Em seu último ano como diretor-geral da Organização Mundial da Saúde (OMS), Tedros Adhanom Ghebreyesus aproveitou o palco internacional para acender um alerta: guerras e fome estão minando os esforços globais no combate ao Ebola e outras emergências sanitárias. A declaração, feita em meio a um cenário de crises sobrepostas, reforça o diagnóstico de que a saúde pública não pode ser dissociada da estabilidade política e social.
Para Tedros, os conflitos armados não apenas destroem infraestruturas de saúde, mas também criam condições perfeitas para a propagação de doenças, enquanto a fome enfraquece populações inteiras, tornando-as mais vulneráveis a epidemias.
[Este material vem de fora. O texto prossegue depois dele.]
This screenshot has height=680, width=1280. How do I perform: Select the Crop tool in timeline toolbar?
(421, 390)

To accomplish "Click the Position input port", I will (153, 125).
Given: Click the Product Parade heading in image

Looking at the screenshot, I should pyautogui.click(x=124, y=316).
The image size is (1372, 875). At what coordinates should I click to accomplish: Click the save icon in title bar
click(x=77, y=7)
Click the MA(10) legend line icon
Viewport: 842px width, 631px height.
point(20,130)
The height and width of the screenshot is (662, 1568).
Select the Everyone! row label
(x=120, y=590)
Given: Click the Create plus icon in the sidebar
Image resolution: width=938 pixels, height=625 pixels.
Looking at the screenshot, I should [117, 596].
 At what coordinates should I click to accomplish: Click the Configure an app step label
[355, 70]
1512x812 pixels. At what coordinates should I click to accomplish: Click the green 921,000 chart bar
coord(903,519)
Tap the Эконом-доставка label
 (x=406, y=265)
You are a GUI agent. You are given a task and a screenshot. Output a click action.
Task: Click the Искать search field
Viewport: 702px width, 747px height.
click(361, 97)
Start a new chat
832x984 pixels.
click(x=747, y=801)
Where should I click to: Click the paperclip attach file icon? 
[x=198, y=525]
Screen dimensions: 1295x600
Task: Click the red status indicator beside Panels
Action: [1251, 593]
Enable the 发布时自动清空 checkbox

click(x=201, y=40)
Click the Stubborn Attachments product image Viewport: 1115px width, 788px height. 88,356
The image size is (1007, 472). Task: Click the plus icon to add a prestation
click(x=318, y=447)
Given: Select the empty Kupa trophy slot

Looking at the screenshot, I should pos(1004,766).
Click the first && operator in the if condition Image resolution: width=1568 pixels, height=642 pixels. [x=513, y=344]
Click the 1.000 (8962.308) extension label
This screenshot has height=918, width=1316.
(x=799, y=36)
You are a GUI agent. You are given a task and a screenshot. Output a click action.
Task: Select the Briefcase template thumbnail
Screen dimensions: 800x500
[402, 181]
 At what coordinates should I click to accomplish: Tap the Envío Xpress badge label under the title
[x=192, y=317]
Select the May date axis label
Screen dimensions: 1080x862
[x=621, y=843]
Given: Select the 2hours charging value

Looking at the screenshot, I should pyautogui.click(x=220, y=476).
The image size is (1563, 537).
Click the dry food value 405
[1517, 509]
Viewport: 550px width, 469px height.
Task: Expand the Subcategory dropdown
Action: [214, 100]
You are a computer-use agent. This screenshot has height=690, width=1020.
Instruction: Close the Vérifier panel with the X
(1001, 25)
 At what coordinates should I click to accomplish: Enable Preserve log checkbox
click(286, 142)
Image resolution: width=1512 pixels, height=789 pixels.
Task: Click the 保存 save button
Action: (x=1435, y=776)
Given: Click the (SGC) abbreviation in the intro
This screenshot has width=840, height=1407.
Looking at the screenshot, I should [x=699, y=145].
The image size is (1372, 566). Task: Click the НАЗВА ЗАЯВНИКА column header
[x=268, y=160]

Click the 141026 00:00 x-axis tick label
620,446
A fala chega em um momento em que a OMS enfrenta desafios crescentes, com orçamentos limitados e uma agenda global cada vez mais fragmentada por disputas geopolíticas.
O alerta do chefe da OMS ecoa diretamente em regiões como a África Central, onde surtos de Ebola historicamente exploram brechas deixadas por instabilidade e pobreza. Tedros, que encerra seu mandato com um balanço misto, deixa claro que a comunidade internacional precisa agir de forma coordenada, sob pena de ver retrocessos em décadas de avanços na saúde coletiva.
Nos bastidores, a expectativa é que o tema ganhe força nas próximas assembleias da OMS, com pressão para que países endossem compromissos mais rígidos de financiamento e cooperação. Para os analistas, o recado de Tedros é um lembrete incômodo: enquanto houver guerra e fome, a luta contra epidemias como o Ebola será sempre uma batalha perdida pela metade.